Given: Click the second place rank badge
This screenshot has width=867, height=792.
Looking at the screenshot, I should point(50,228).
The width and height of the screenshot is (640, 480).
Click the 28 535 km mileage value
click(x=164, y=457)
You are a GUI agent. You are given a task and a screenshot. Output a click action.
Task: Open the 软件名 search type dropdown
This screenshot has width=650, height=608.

# # # #

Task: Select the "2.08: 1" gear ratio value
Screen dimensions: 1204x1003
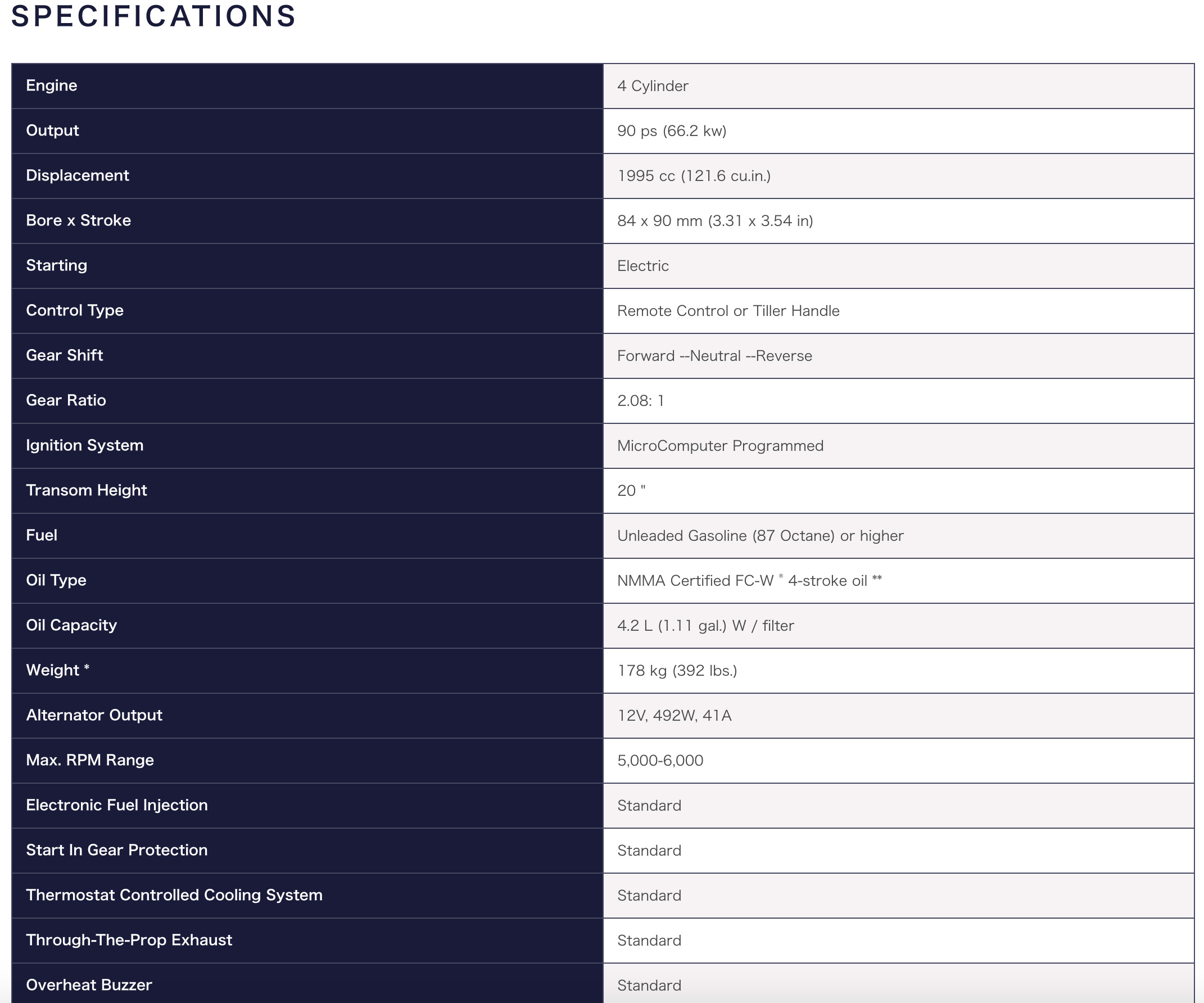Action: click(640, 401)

# # # #

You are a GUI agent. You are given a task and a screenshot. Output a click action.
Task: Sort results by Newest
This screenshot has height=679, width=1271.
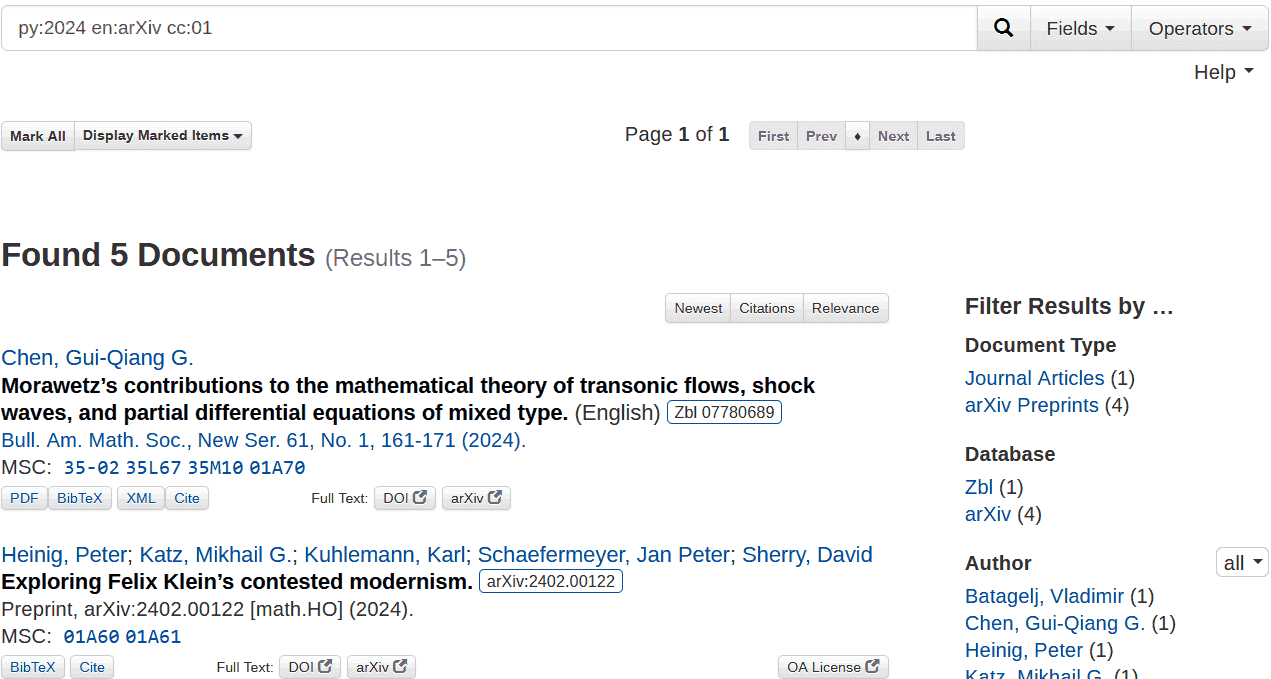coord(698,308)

# # # #

To do: All that is needed is the exact run of lines above from the line containing "Task: Open the 软件名 search type dropdown" through the line containing "This screenshot has width=650, height=608.", both of them included.

Answer box:
Task: Open the 软件名 search type dropdown
This screenshot has width=650, height=608.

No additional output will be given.